SPECTRAL WOUND (Canada)

The next song is another one that made a striking impact on me when I first heard it much earlier in 2021. I thought it would make a fine pairing with Glimt‘s song because it produces a similarly thrilling effect. Unlike Glimt, Spectral Wound (and this song in particular) also appeared on a bunch of reader recommendations. In fact, Spectral Wound was one of those 11 bands I mentioned in the introduction who got four or more nominations (six of them, in Spectral Wound‘s case).

Like Glimt‘s album, Spectral Wound‘s 2021 full-length, A Diabolic Thirst, was a home run. As Andy Synn wrote in his review, “[U]nbreakable focus and unshakeable conviction runs through each and every one of the album’s six absolutely scorching compositions, with every scything riff and snarling vocal, every blasting, blitzkrieg percussive pattern and reckless, galloping rhythm, positively overflowing with an intoxicating blend of blinding intensity and stubborn, unwavering integrity”.

And I’ll quote myself again with respect to the track I’ve chosen for the first installment of this list:

“It’s such a glorious bonfire of sound, a racing whirl of exultant harmonized riffing, scorching vocals, and jet-speed drumming (which occasionally shifts gears). There’s a brief (and unnecessary) interlude in the middle, and then we’re right back in the midst of this brilliant spinning pillar of fire. Ironically, the name of the song is ‘Frigid and Spellbound.’“

https://spectralwound.bandcamp.com/album/a-diabolic-thirst
https://www.facebook.com/spectralwoundcontramundi

 

 

TEITAN (Netherlands)

I hadn’t paid much attention to Teitan‘s 2021 EP Vákuum until I read Andy Synn‘s review of it last September. But after reading these words from the review I buried myself in the music:

“One of the most unique, unusual, and intriguing releases of the past several months, the new EP from Teitan takes the standard template of Black Metal and twists it around on itself into a paradoxical mobius strip of strangled dissonance and strange melody whose unsettling and off-kilter sound sits somewhere between Dødheimsgard and Deathspell Omega, Blut Aus Nord and Black Hole Generator. That being said, as weird and as warped as things get (and they get very weird and very warped at times) there’s still something disturbingly hooky and hypnotic about this material, and once it gets under your skin it’s unlikely that anything else is going to be able to scratch the itch”.

Andy was spot on in highlighting the quality of the music that makes it “disturbingly hooky and hypnotic”. It might not be conventionally infectious, but it’s still infectious. I had given myself a reminder to try to figure out which track to include on this list, but Andy saved me the trouble by putting his thumb on the scales for “The Grinding Teeth of the Wheel of Time“. Fine by me.

https://teitan.bandcamp.com/album/v-kuum
https://www.facebook.com/theblackteitan/

  2 Responses to “OUR LIST OF 2021’S MOST INFECTIOUS EXTREME METAL SONGS (PART 1): GLIMT, SPECTRAL WOUND, TEITAN”

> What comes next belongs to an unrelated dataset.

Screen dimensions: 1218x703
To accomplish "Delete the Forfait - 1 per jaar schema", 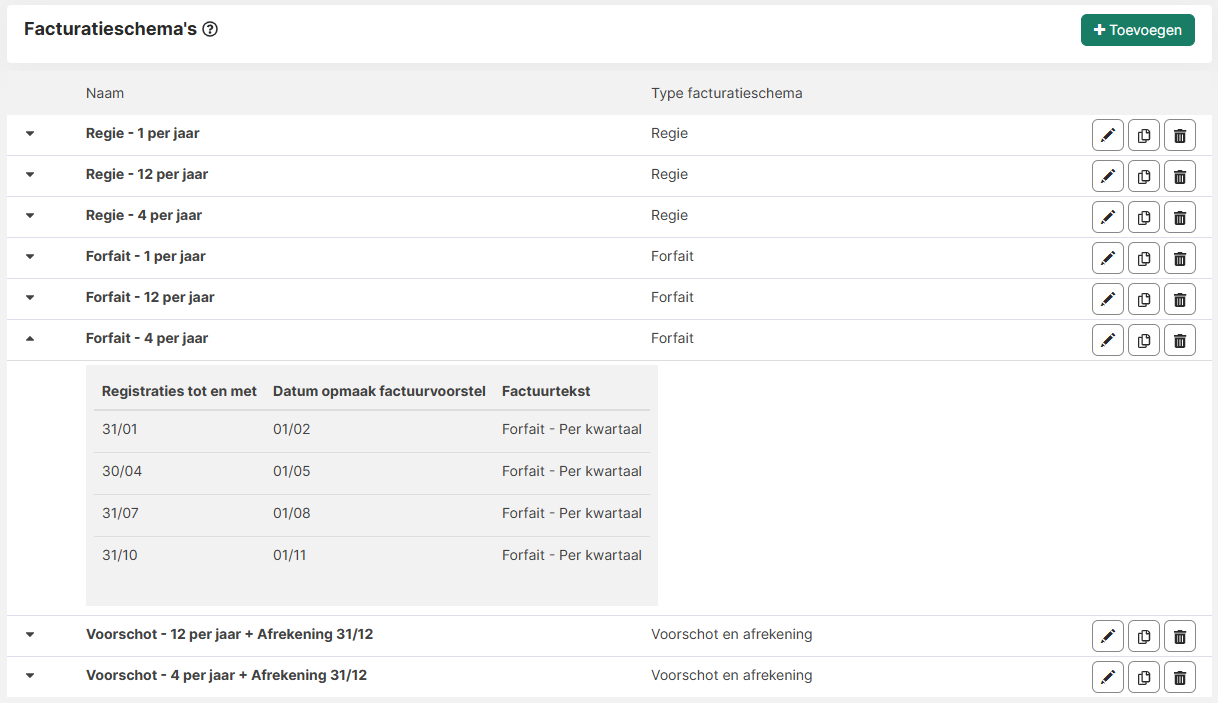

  1. I just worked my way through all of the listmania articles, and I’m finally ready for Most Infectious songs!
    And immediately here are two songs I hadn’t managed to listen to through the year, or the EOY wrap-up…

    The deluge is real!

    • Oh hell yes it is. I’ve been experiencing it since I started putting this list together and working my way through all the songs recommended by others that I had never heard before.